Saved data entries:
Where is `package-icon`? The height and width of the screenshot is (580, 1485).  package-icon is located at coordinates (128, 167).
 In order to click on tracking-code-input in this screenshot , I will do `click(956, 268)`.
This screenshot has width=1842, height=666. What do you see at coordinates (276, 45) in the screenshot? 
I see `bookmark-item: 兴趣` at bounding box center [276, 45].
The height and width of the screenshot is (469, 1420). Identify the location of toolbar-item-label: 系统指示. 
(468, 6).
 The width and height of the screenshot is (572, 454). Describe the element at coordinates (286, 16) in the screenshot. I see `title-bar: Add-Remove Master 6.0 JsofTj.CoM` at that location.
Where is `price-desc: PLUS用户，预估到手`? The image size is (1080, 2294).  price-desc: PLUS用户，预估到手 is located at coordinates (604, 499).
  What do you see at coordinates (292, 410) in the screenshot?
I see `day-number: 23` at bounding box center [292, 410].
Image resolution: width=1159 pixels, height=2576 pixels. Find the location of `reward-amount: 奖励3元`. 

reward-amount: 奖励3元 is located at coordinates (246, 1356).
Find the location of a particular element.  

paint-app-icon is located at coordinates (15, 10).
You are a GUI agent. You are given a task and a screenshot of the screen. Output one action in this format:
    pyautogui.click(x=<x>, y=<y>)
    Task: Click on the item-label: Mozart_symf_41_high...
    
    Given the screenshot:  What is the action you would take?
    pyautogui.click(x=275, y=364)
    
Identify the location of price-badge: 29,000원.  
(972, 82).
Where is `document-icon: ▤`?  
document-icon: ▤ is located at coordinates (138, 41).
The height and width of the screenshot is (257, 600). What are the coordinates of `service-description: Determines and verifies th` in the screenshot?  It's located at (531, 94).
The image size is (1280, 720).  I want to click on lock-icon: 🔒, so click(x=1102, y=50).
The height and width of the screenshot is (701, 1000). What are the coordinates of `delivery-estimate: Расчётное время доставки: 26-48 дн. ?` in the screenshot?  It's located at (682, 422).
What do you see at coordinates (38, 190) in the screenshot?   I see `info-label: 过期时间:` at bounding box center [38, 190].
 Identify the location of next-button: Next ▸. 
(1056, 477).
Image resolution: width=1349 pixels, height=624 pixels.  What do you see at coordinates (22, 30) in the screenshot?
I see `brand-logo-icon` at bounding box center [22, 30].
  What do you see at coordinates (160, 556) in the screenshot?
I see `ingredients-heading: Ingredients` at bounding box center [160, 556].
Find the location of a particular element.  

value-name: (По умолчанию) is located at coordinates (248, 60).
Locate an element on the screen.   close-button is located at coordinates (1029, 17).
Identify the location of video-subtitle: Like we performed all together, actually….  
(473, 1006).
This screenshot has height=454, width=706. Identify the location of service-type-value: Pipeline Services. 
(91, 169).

Instructions to follow: Copy out the data above word for word, keeping every line as it is.

Solution below:
Where is `package-icon`? The height and width of the screenshot is (580, 1485).  package-icon is located at coordinates (128, 167).
 In order to click on tracking-code-input in this screenshot , I will do `click(956, 268)`.
This screenshot has width=1842, height=666. What do you see at coordinates (276, 45) in the screenshot? 
I see `bookmark-item: 兴趣` at bounding box center [276, 45].
The height and width of the screenshot is (469, 1420). Identify the location of toolbar-item-label: 系统指示. 
(468, 6).
 The width and height of the screenshot is (572, 454). Describe the element at coordinates (286, 16) in the screenshot. I see `title-bar: Add-Remove Master 6.0 JsofTj.CoM` at that location.
Where is `price-desc: PLUS用户，预估到手`? The image size is (1080, 2294).  price-desc: PLUS用户，预估到手 is located at coordinates (604, 499).
  What do you see at coordinates (292, 410) in the screenshot?
I see `day-number: 23` at bounding box center [292, 410].
Image resolution: width=1159 pixels, height=2576 pixels. Find the location of `reward-amount: 奖励3元`. 

reward-amount: 奖励3元 is located at coordinates (246, 1356).
Find the location of a particular element.  

paint-app-icon is located at coordinates (15, 10).
You are a GUI agent. You are given a task and a screenshot of the screen. Output one action in this format:
    pyautogui.click(x=<x>, y=<y>)
    Task: Click on the item-label: Mozart_symf_41_high...
    
    Given the screenshot:  What is the action you would take?
    pyautogui.click(x=275, y=364)
    
Identify the location of price-badge: 29,000원.  
(972, 82).
Where is `document-icon: ▤`?  
document-icon: ▤ is located at coordinates (138, 41).
The height and width of the screenshot is (257, 600). What are the coordinates of `service-description: Determines and verifies th` in the screenshot?  It's located at (531, 94).
The image size is (1280, 720).  I want to click on lock-icon: 🔒, so click(x=1102, y=50).
The height and width of the screenshot is (701, 1000). What are the coordinates of `delivery-estimate: Расчётное время доставки: 26-48 дн. ?` in the screenshot?  It's located at (682, 422).
What do you see at coordinates (38, 190) in the screenshot?   I see `info-label: 过期时间:` at bounding box center [38, 190].
 Identify the location of next-button: Next ▸. 
(1056, 477).
Image resolution: width=1349 pixels, height=624 pixels.  What do you see at coordinates (22, 30) in the screenshot?
I see `brand-logo-icon` at bounding box center [22, 30].
  What do you see at coordinates (160, 556) in the screenshot?
I see `ingredients-heading: Ingredients` at bounding box center [160, 556].
Find the location of a particular element.  

value-name: (По умолчанию) is located at coordinates (248, 60).
Locate an element on the screen.   close-button is located at coordinates (1029, 17).
Identify the location of video-subtitle: Like we performed all together, actually….  
(473, 1006).
This screenshot has height=454, width=706. Identify the location of service-type-value: Pipeline Services. 
(91, 169).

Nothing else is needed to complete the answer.